*SHORT TASK*
Change every "Due Date" in the lines below to "Start Date" and leave everything else as it is.

*LISTED RECORDS*
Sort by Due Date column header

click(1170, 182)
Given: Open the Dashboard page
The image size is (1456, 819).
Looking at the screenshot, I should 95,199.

*RESPONSE TO THIS TASK*
Sort by Start Date column header

click(1170, 182)
Given: Open the Dashboard page
The image size is (1456, 819).
Looking at the screenshot, I should 95,199.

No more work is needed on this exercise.